MAD-OOD: A Deep Learning Cluster-Driven Framework for an Out-of-Distribution Malware Detection and Classification
Tosin Ige, Christopher Kiekintveld, Aritran Piplai, Asif Rahman, Olukunle Kolade, Sasidhar Kunapuli
TL;DR
The paper tackles out-of-distribution malware detection by addressing intra-family variation from polymorphic and metamorphic malware. It introduces MAD-OOD, a two-stage framework that first uses Gaussian Discriminant Analysis to establish spherical class boundaries in embedding space and detect OOD, then refines predictions with a second-stage multi-input network that fuses cluster-derived signals with refined embeddings. A Z-score based, multi-boundary analysis enhances in-distribution confidence across classes. Empirical results on datasets with 25 known families and novel OOD variants show superior OOD detection and a peak AUC of 0.911 on unseen malware, underscoring its practical scalability and interpretability.
Abstract
Out of distribution (OOD) detection remains a critical challenge in malware classification due to the substantial intra family variability introduced by polymorphic and metamorphic malware variants. Most existing deep learning based malware detectors rely on closed world assumptions and fail to adequately model this intra class variation, resulting in degraded performance when confronted with previously unseen malware families. This paper presents MADOOD, a novel two stage, cluster driven deep learning framework for robust OOD malware detection and classification. In the first stage, malware family embeddings are modeled using class conditional spherical decision boundaries derived from Gaussian Discriminant Analysis (GDA), enabling statistically grounded separation of indistribution and OOD samples without requiring OOD data during training.
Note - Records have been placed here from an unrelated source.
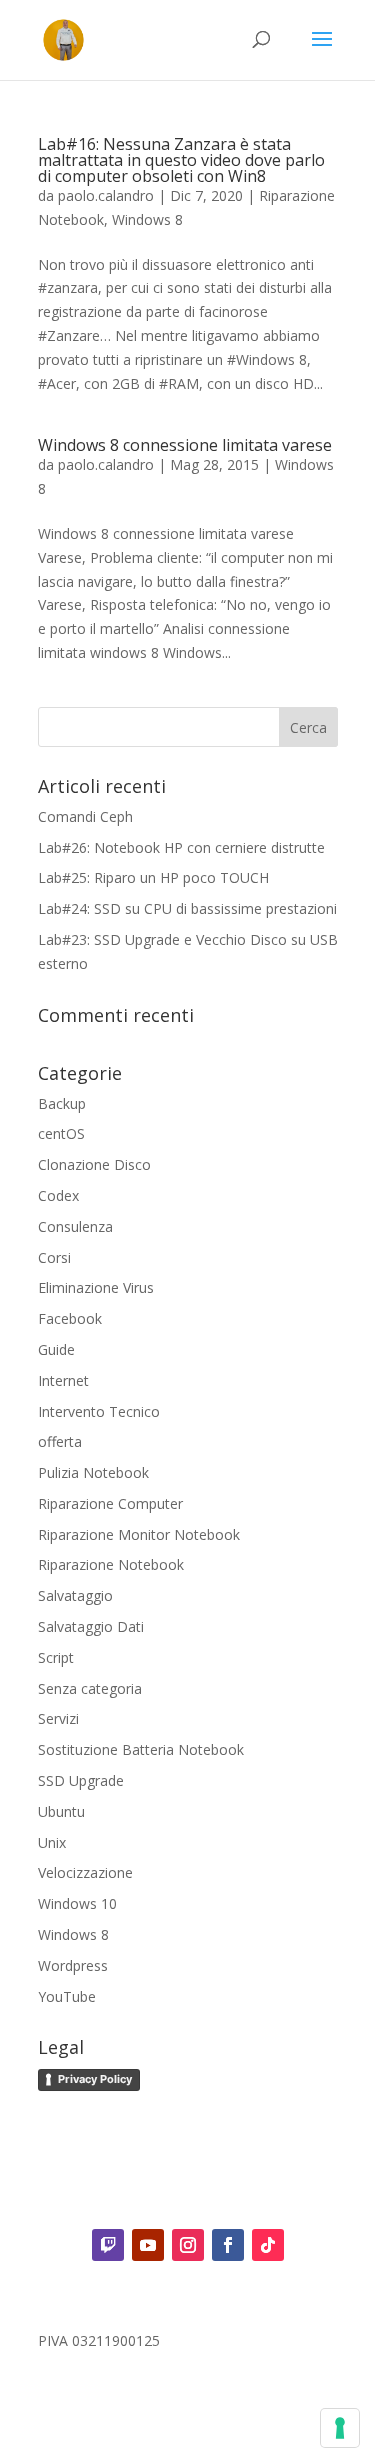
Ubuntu (61, 1811)
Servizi (58, 1718)
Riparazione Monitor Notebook (139, 1534)
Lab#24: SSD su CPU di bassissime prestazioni (187, 908)
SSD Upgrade (81, 1780)
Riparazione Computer (110, 1503)
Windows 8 (147, 219)
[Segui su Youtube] (148, 2245)
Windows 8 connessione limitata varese (185, 445)
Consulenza (75, 1226)
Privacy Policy (95, 2079)
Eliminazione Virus (96, 1287)
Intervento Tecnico (99, 1411)
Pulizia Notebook (93, 1472)
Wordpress (73, 1965)
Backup (62, 1103)
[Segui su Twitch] (108, 2245)
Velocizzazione (85, 1872)
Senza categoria (90, 1688)
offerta (60, 1441)
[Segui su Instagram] (188, 2245)
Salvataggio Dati (91, 1626)
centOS (61, 1133)
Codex (58, 1195)
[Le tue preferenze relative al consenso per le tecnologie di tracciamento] (340, 2428)
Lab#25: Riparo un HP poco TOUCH (153, 877)
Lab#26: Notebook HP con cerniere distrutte (181, 847)
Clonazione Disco (94, 1164)
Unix (52, 1842)
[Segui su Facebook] (228, 2245)
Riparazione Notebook (111, 1564)
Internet (63, 1380)
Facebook (70, 1318)
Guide (56, 1349)
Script (56, 1657)
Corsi (54, 1257)
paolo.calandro (106, 195)
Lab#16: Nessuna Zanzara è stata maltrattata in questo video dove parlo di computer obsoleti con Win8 (181, 160)
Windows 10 (77, 1903)
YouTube (67, 1996)
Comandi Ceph (85, 816)
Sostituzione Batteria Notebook (141, 1749)
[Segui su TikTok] (268, 2245)
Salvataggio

Z score based distance analysis across multiple class centroids is employed to reliably identify anomalous samples in the latent space. In the second stage, a deep neural network integrates cluster based predictions, refined embeddings, and supervised classifier outputs to enhance final classification accuracy. Extensive evaluations on benchmark malware datasets comprising 25 known families and multiple novel OOD variants demonstrate that MADOOD significantly outperforms state of the art OOD detection methods, achieving an AUC of up to 0.911 on unseen malware families. The proposed framework provides a scalable, interpretable, and statistically principled solution for real world malware detection and anomaly identification in evolving cybersecurity environments.